A Polícia Civil investiga quais foram as causas da queda de um avião em Botucatu que matou duas pessoas no sábado (11). Maria José Quaresma de Jesus, que estava voando pela primeira vez, e o piloto, o técnico de som César Titton, de 61 anos, morreram no local da queda, a cerca de 500 metros da pista de onde tinham decolado minutos antes.

A polícia aguarda os laudos periciais que deverão indicar a causa da morte das vítimas. César tinha aproximadamente 25 anos de experiência na aviação, o que faz a polícia, inicialmente, trabalhar com duas hipóteses para o acidente. “Uma de um eventual mal súbito do piloto, que desmaiou, empurrou o manche pra frente. A outra é de ter quebrado algum equipamento”, explica o delegado Marcelo Lanhoso.

Segundo a delegada Simone Firmino, que esteve no local do acidente e registrou a ocorrência no plantão policial, a documentação da aeronave e do piloto estavam em ordem. Ainda de acordo com informações do boletim de ocorrência, a aeronave foi periciada e recolhida por representantes do proprietário.

Por ser tratar de uma aeronave experimental, a investigação do acidente é de responsabilidade da Polícia Civil e não envolve os técnicos do Centro de Investigação e Prevenção de Acidentes Aeronáuticos (Cenipa). Para o consultor em acidentes aéreos e ex-piloto de Botucatu Carlos Camacho, o caso não ser investigado é uma perda para a aviação.

“Acidentes acontecem, mas o mais importante são as lições que aprendemos com os acidentes. Dessas lições é que outros acidentes poderão ser evitados.
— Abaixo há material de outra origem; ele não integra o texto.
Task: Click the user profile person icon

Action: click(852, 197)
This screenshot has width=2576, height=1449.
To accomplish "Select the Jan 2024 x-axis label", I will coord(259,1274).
Não sendo investigados não teremos informações do órgão especializado em investigações aeronáuticas que poderão prevenir outros acidentes”, diz Camacho.

De acordo com o sindicato dos aeroviários, existem cerca de 7 mil aviões experimentais no Brasil e o país registra um acidente a cada 15 dias envolvendo esse tipo de aeronave. “O objetivo de uma investigação é o estabelecimento de providências e estudos que permitam obter algum ganho no que diz respeito a prevenção. Não sendo investigado um acidente na aviação experimental essa transferência de conhecimento não existirá, o que é uma grande pena”, explica Camacho.